CIO

People are buying faster NBN speeds

Subscribers only experiencing 18 minutes per week of bandwidth congestion, NBN Co said

NBN Co claimed on Monday that the number of Australian homes and businesses connected to higher speed NBN plans has more than doubled with more than a million people upgrading their speeds in the last four months.

The company’s monthly progress report shows a dramatic increase in orders for plans over the NBN network based on wholesale speeds of 50Mb/s or higher, rising from 16 per cent in December to 37 per cent.

Growth was driven by NBN Co’s ‘focus on 50’ wholesale promotion, which gives retailers discounted pricing on higher speed NBN plans as well as a 50 per cent boost of additional bandwidth.

This promotion is now being superseded by new wholesale bundles next month that provide more pricing flexibility than the existing promotion. This is expected to encourage ISPs to reduce bandwidth congestion and sell higher speed broadband retail plans, the company said.

Brad Whitcomb, NBN’s chief customer officer, said that three months ago, less than one in 15 users connected to the ‘sweet spot’ wholesale 50Mb/s plans.

“Today we have more than one in four signed up to them for better value than what they would have previously been paying,” Whitcomb said.

He said that the average network bandwidth congestion per Australian home is consistently sitting below 30 minutes per week compared with more than six hours per week this time last year.

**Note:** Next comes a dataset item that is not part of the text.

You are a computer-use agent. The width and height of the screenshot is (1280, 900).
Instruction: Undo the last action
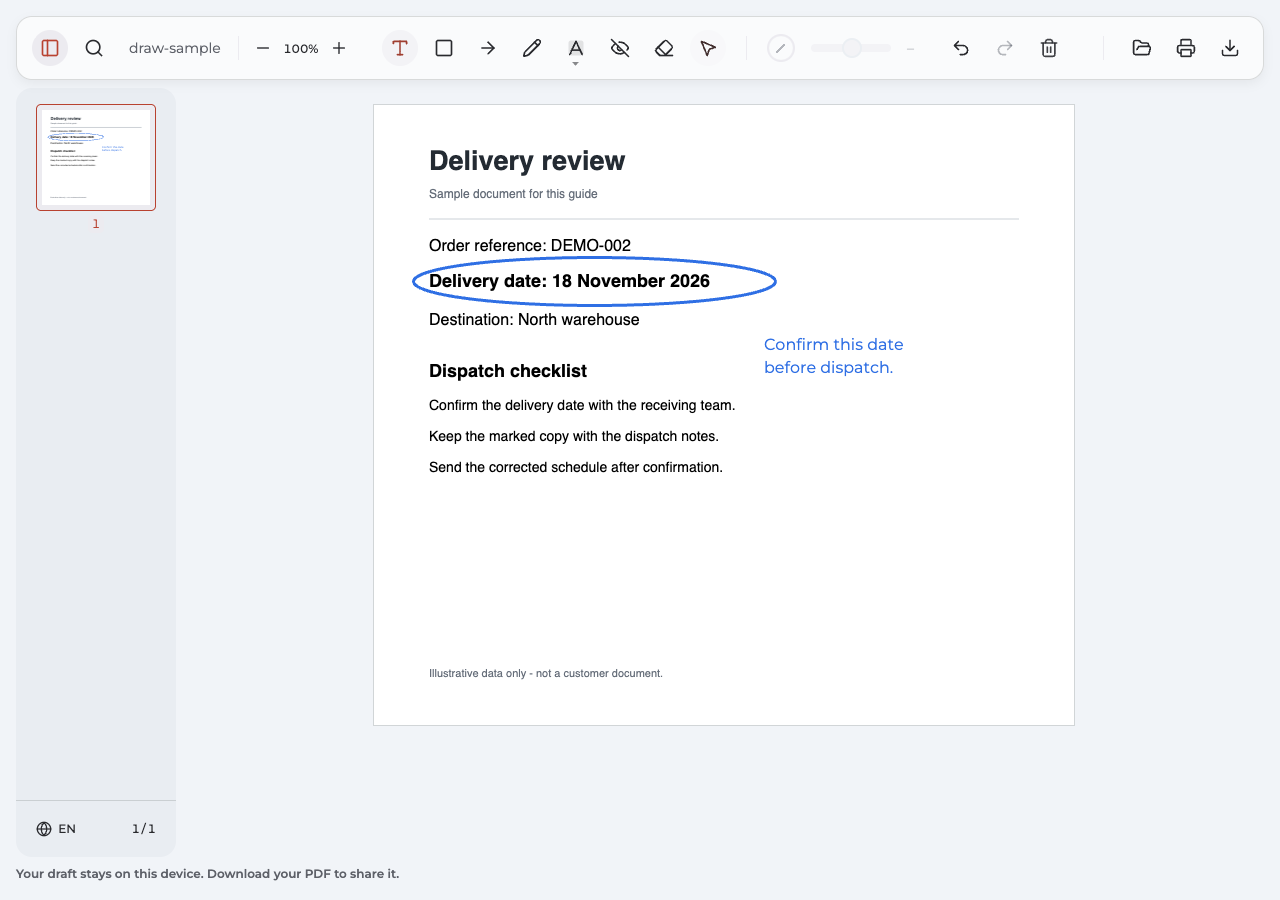click(961, 48)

“Our insights indicate people who have connected to higher speed plans are now happier with their experience and are bale to better enjoy the benefits of fast broadband such as streaming using multiple devices, working from home and access to online education resources,” he said.

The NBN is half way built with more than 3.7 million home and businesses already connected, the company said. Eight million are expected to be connected by the end of 2020.

Meanwhile, NBN’s latest progress report also found that the average home or business connected to the network is experiencing around 18 minutes of per week of bandwidth congestion, compared with six hours and 55 minutes per week in March last year.

The NBN was up and running more than 99.93 per cent of the time in March, compared to 100 per cent in the corresponding month last year; while 83 per cent of faults were resolved with phone and internet providers within the agreed time frames, compared to 65 per cent in March 2017.